TASK INSTRUCTIONS: Go over the material below and report every line that contains the word "Click".

PROVIDED DATA:

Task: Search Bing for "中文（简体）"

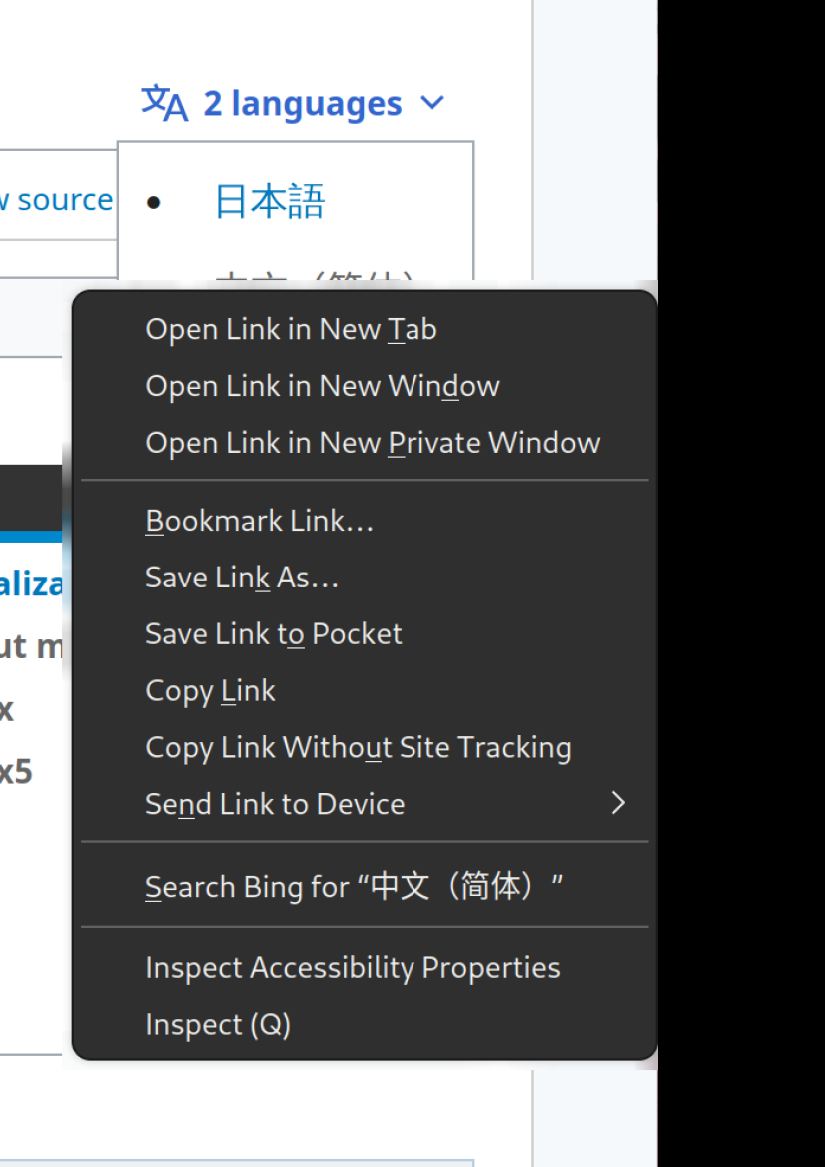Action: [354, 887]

* * *

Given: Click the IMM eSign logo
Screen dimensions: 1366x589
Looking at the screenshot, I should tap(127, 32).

* * *

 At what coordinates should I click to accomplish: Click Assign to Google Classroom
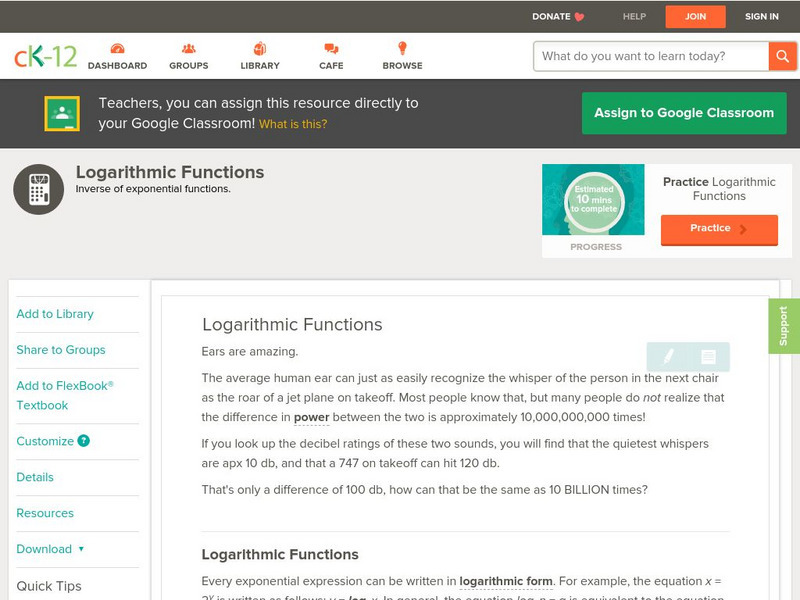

RESPONSE:
Given: Click the IMM eSign logo
 At what coordinates should I click to accomplish: Click Assign to Google Classroom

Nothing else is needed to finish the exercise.